[Collected data]
☆ ☆ ☆ ☆ ☆ ☆ ☆

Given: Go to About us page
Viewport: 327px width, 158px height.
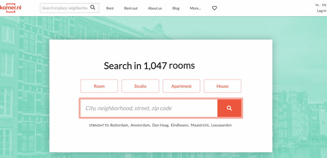Looking at the screenshot, I should pyautogui.click(x=155, y=8).
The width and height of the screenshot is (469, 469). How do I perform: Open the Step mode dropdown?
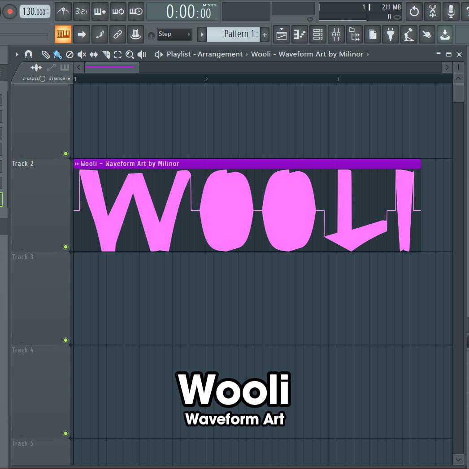tap(175, 34)
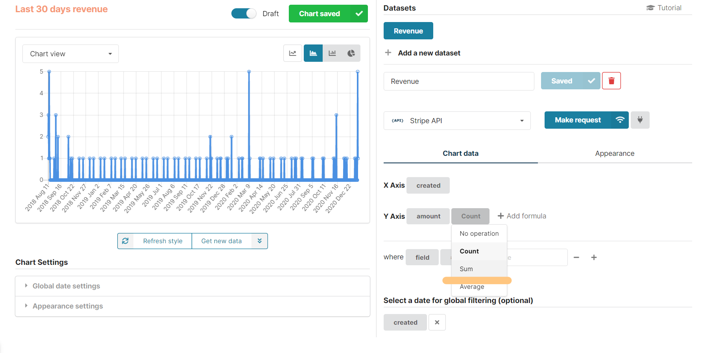Select the line chart type icon
Viewport: 713px width, 353px height.
(x=292, y=53)
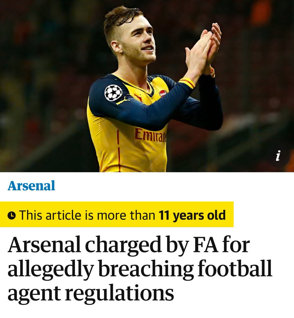The image size is (294, 318).
Task: Click 'agent regulations' in headline
Action: 91,294
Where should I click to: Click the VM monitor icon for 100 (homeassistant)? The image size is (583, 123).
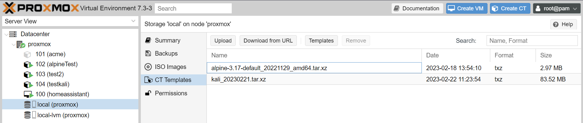(28, 94)
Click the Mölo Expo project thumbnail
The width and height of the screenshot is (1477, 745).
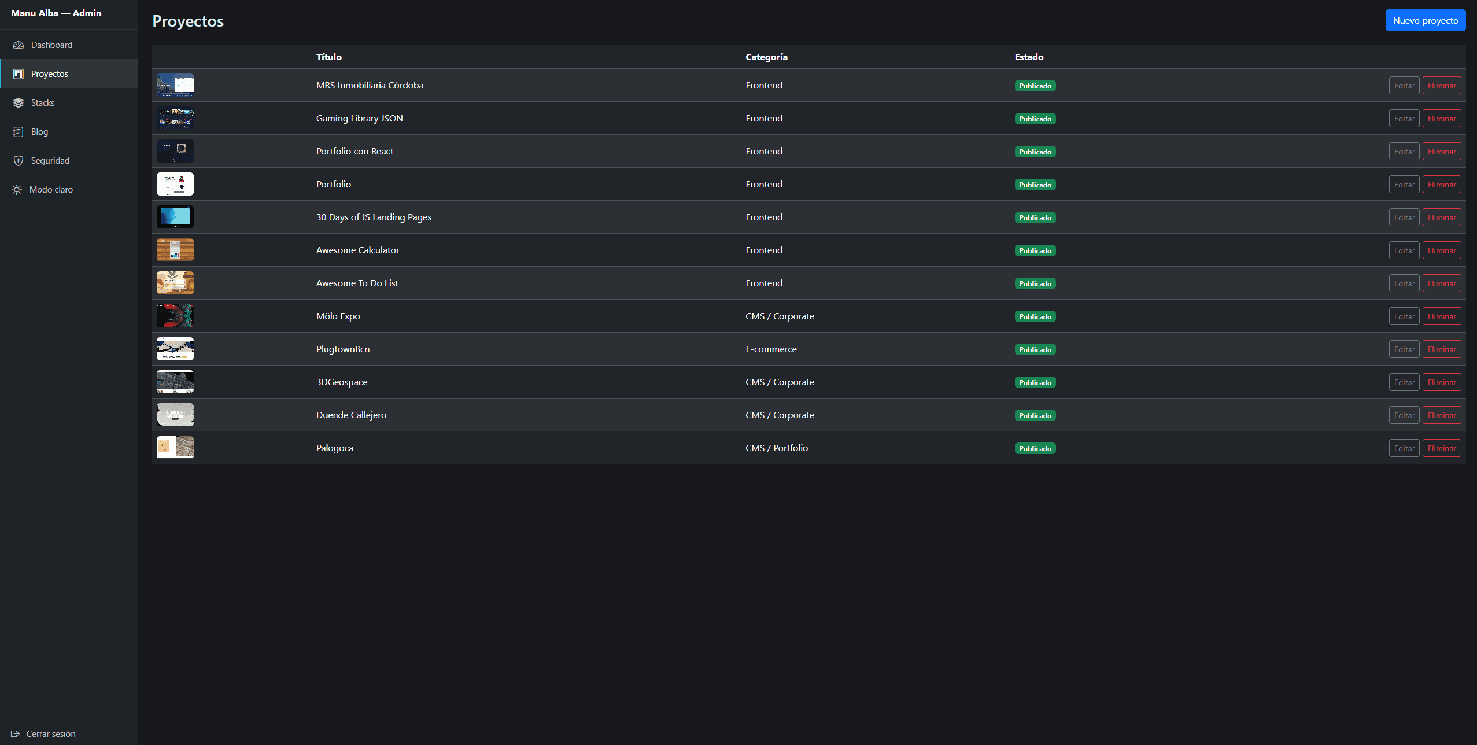(x=175, y=316)
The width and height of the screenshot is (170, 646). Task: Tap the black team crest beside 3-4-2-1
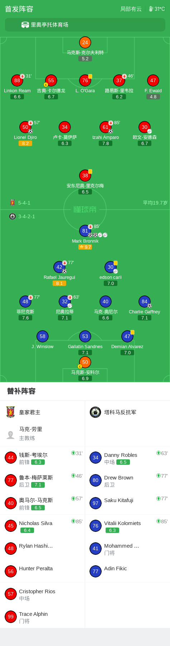click(x=13, y=216)
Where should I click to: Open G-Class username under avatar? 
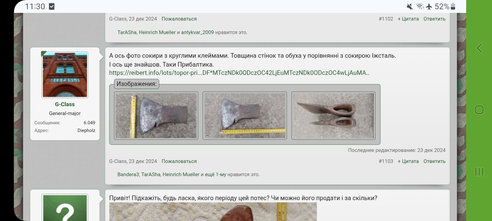pos(65,104)
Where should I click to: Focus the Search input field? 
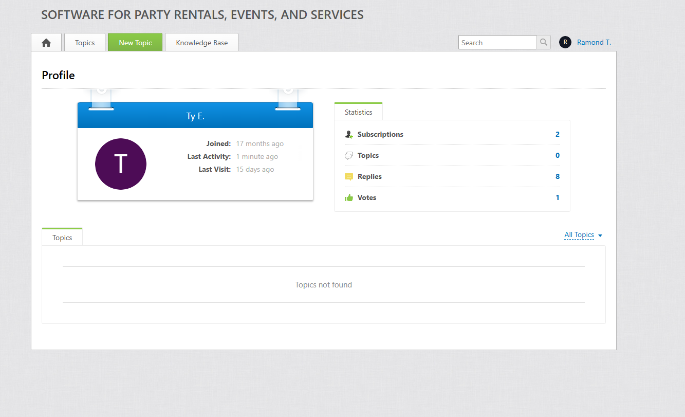(x=497, y=43)
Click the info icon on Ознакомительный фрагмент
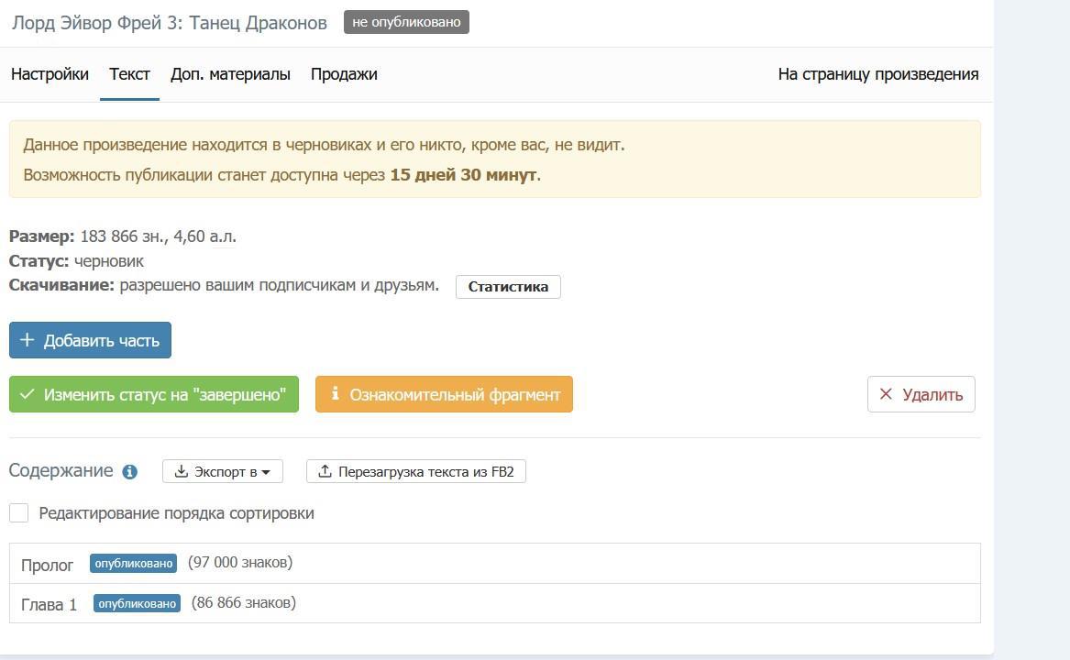Screen dimensions: 1070x660 (x=335, y=394)
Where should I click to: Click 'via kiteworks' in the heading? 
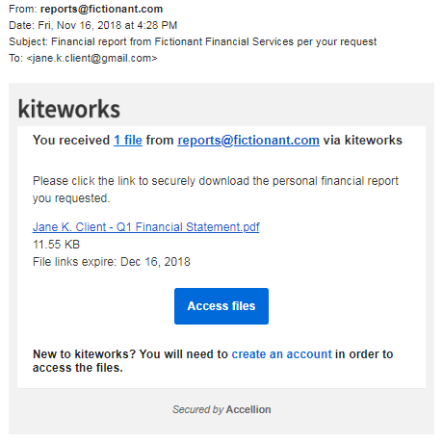(362, 141)
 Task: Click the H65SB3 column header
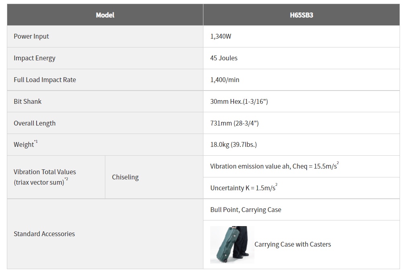coord(301,15)
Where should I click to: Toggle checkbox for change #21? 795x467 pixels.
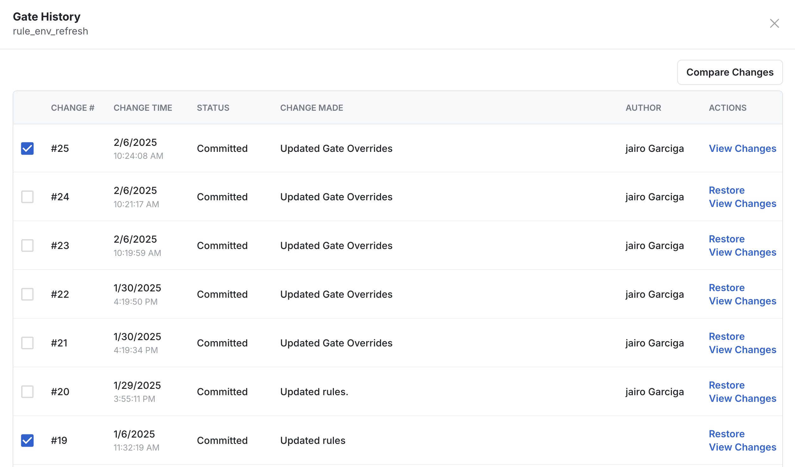27,342
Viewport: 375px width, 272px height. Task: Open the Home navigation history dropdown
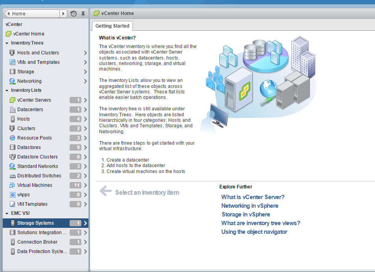pyautogui.click(x=63, y=14)
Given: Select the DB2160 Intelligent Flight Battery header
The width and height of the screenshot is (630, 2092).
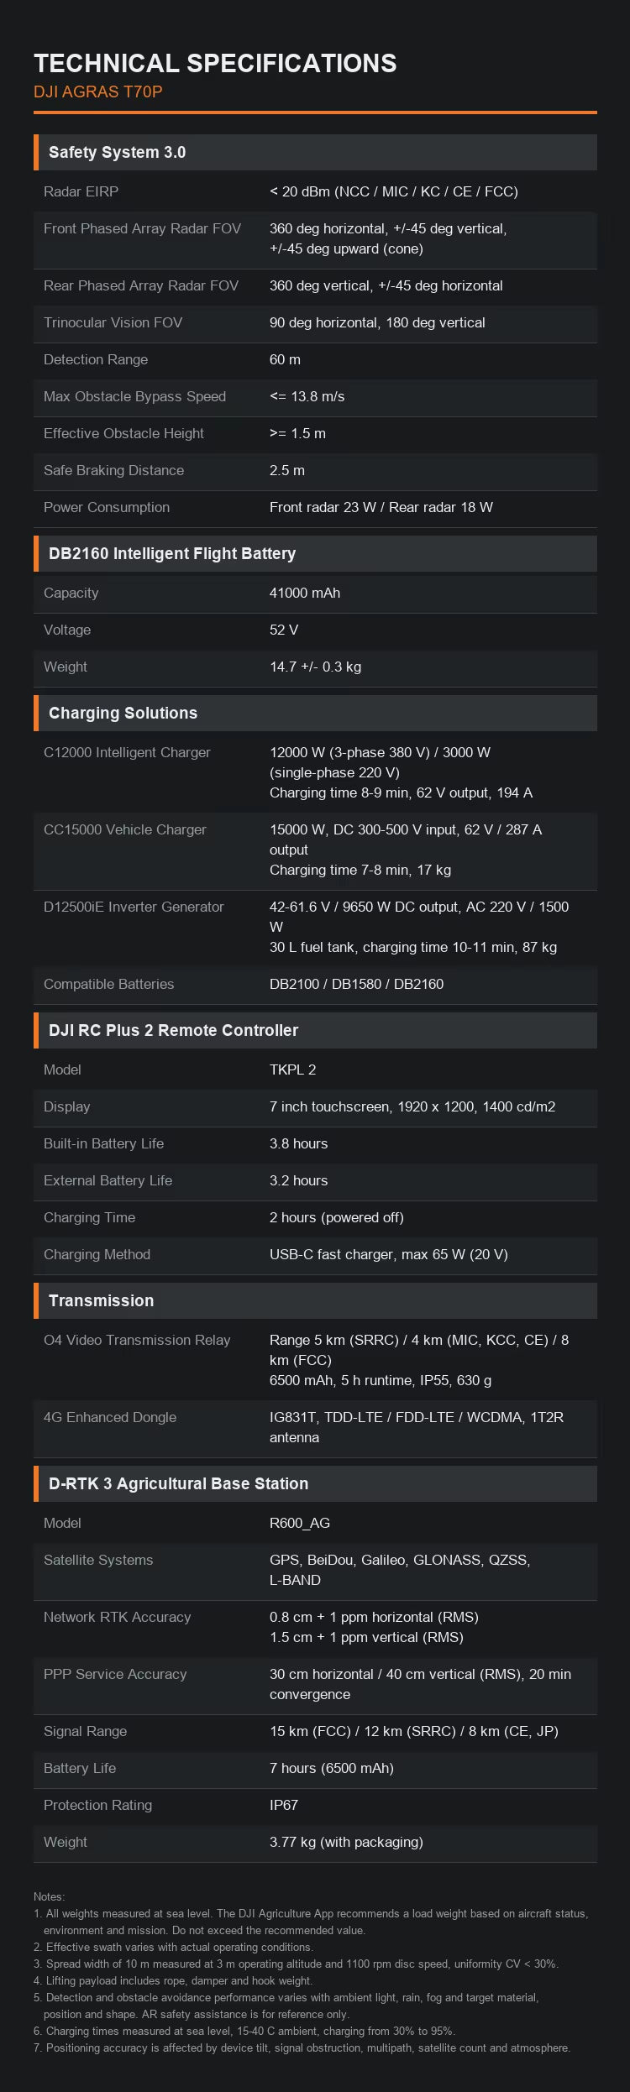Looking at the screenshot, I should [x=315, y=553].
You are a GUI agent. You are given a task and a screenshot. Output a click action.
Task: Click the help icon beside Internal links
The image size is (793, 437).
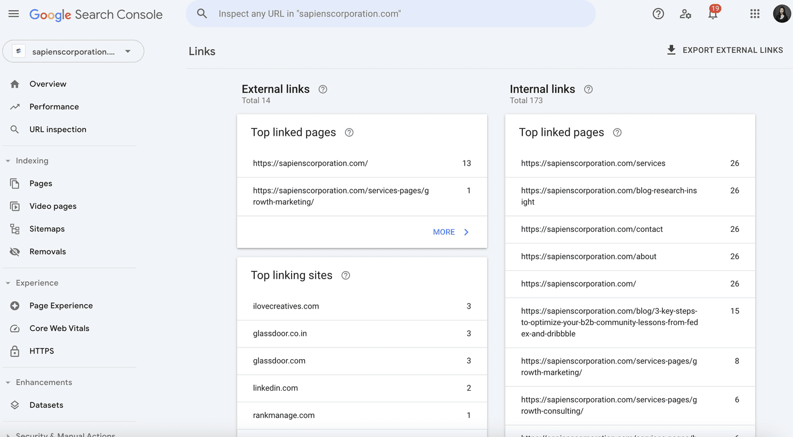(588, 90)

☆ ☆ ☆ ☆ ☆ ☆ ☆

> _TASK_:
All lines from the one containing "The width and height of the screenshot is (630, 2092)." through the final line of the records are to be retyped exactly; no other lines and no pictures are to be included.

> _RESPONSE BOX_:
The width and height of the screenshot is (630, 2092).
Looking at the screenshot, I should [x=315, y=553].
You are a GUI agent. You are given a task and a screenshot. Output a click action.
Task: Click the help icon beside Internal links
The image size is (793, 437).
(588, 90)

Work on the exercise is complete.